(Stored items)
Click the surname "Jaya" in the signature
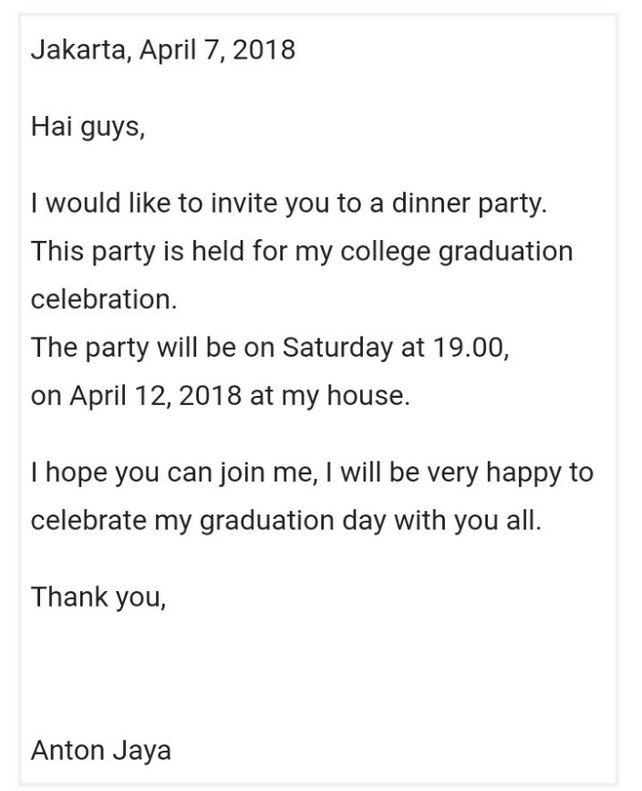(140, 749)
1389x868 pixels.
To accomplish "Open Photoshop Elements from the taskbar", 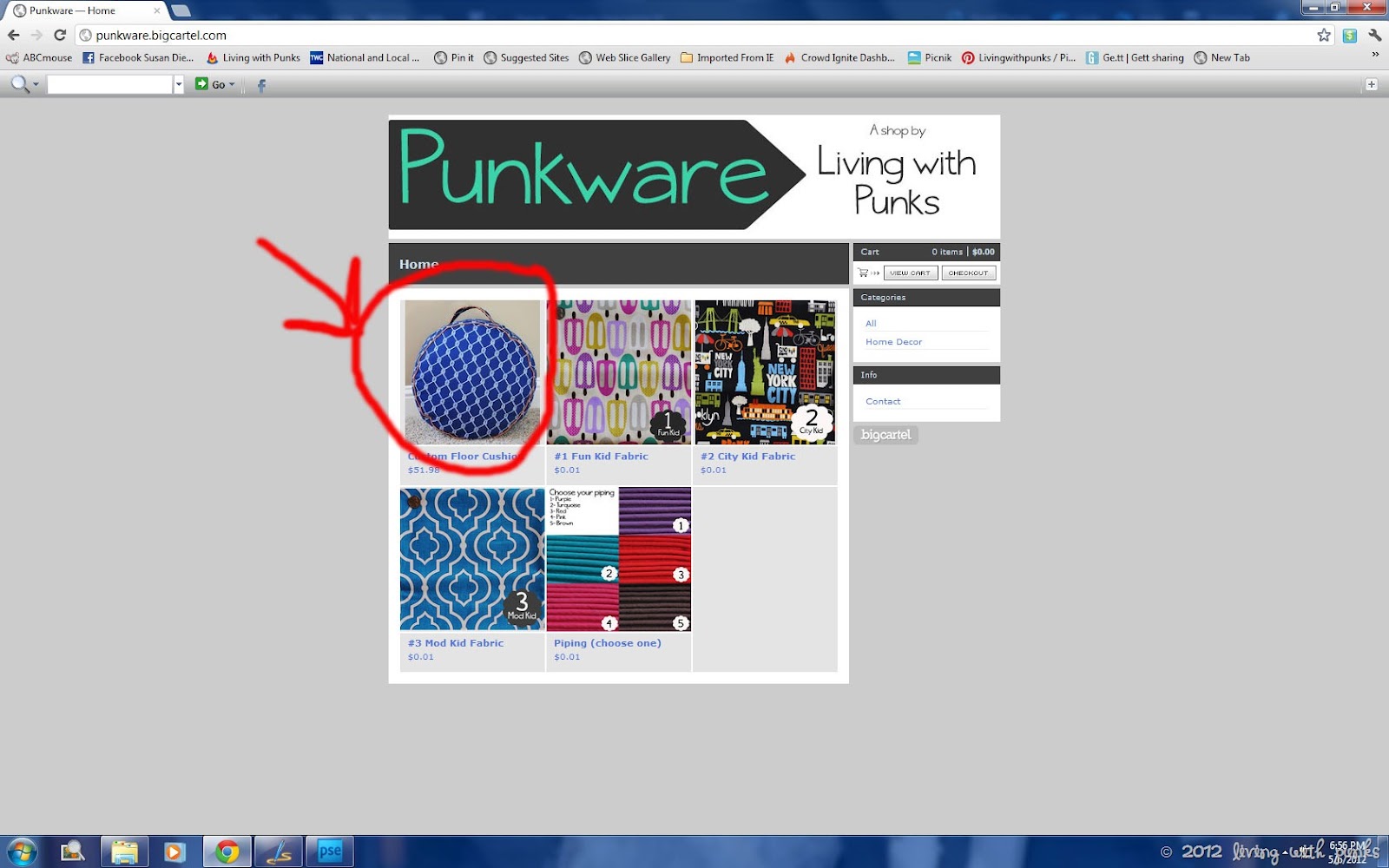I will (x=330, y=852).
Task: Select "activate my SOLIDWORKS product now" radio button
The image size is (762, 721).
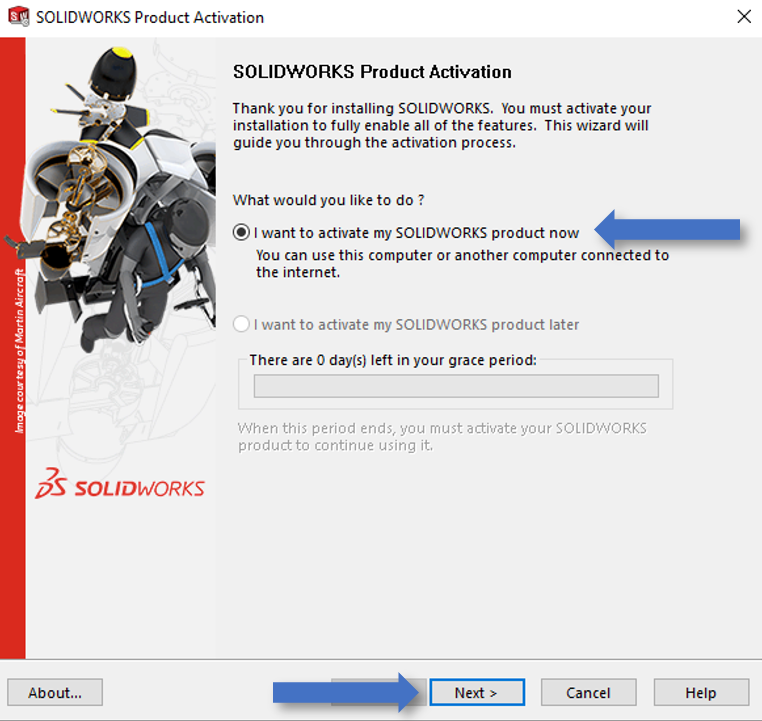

What you should do: Only the lines from the one containing "my SOLIDWORKS product" through the end of the records should be copied, exactly and with both ends included; the pictures should not.

Solution to this problem:
Task: Select "activate my SOLIDWORKS product now" radio button
The image size is (762, 721).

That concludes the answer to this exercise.